• YOUR GOAL
Determine how many lines in the entries below contain "compte", and output that number alone.

• RECORDS PROVIDED
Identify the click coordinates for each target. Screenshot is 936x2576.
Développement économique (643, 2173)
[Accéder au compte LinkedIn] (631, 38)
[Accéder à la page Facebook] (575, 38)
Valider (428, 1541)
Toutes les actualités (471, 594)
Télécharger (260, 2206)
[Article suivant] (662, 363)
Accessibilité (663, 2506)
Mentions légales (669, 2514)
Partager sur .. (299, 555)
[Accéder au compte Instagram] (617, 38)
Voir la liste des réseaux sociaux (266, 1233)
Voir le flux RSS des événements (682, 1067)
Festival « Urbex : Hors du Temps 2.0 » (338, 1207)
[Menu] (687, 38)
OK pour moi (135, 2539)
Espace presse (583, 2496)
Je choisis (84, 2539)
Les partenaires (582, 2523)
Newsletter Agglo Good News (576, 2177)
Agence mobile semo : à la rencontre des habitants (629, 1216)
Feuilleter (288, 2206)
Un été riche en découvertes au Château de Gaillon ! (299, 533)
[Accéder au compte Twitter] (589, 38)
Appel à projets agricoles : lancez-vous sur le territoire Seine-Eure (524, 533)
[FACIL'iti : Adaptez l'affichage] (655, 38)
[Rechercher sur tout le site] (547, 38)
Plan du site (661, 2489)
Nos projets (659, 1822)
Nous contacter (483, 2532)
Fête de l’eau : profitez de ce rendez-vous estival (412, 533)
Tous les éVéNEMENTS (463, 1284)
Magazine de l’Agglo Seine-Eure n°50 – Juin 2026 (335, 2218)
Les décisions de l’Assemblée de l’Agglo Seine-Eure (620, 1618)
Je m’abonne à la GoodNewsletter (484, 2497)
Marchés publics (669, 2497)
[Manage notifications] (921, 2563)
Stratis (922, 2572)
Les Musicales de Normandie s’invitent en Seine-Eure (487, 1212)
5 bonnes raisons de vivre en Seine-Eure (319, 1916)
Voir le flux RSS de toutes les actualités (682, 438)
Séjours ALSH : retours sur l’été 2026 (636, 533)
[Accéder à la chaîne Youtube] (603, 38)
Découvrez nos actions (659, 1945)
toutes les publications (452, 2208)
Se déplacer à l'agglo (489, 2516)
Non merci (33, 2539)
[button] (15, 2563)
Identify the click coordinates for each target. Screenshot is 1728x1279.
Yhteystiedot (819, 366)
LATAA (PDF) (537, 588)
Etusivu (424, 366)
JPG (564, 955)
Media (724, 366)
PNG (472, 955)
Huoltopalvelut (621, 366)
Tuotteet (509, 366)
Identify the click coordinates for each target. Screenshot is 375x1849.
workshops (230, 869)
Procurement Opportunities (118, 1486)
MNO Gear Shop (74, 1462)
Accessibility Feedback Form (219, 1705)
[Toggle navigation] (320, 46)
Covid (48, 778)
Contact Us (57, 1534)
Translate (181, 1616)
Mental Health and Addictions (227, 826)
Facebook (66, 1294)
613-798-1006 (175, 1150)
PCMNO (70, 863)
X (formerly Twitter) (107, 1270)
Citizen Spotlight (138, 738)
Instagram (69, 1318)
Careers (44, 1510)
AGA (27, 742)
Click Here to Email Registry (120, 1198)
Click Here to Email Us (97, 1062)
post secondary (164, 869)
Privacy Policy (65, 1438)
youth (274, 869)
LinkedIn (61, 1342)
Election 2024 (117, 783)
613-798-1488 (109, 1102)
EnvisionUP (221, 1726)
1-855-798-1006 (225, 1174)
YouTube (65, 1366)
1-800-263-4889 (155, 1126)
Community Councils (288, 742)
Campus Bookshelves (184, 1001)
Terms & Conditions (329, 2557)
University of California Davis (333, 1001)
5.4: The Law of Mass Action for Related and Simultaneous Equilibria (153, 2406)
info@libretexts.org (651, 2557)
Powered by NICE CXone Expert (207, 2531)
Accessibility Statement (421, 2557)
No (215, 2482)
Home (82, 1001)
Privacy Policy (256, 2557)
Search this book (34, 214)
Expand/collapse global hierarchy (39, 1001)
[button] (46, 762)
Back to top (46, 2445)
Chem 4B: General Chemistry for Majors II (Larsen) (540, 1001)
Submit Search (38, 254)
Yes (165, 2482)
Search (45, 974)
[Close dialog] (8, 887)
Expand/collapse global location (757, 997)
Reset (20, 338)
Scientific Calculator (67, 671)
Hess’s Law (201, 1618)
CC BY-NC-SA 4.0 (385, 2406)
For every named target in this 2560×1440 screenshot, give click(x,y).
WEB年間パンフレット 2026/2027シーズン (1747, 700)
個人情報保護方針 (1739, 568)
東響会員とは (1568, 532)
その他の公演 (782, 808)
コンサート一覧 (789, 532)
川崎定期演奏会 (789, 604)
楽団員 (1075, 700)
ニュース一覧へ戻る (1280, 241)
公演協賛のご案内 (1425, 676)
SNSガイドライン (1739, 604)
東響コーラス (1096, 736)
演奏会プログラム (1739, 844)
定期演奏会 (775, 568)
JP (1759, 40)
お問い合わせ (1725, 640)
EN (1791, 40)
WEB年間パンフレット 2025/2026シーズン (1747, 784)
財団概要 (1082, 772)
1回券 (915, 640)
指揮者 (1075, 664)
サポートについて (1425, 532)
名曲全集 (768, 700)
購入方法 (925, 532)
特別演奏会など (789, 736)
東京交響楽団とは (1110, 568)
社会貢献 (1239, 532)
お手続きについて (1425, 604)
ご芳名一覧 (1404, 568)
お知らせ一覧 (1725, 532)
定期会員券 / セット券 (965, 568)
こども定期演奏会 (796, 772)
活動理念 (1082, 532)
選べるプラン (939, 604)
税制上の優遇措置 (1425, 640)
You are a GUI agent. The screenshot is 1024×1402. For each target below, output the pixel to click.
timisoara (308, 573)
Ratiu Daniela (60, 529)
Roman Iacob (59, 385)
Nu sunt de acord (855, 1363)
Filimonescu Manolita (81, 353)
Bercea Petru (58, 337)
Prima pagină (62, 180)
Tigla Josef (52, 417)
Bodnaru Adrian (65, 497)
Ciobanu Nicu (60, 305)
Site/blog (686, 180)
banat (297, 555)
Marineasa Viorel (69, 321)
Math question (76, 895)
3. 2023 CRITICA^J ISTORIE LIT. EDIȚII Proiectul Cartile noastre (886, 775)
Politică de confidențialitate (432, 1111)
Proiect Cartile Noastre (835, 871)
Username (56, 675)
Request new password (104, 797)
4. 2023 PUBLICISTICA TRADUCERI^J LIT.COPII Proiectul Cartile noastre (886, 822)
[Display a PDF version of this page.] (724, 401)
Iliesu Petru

• EXPECTED ANSWER
3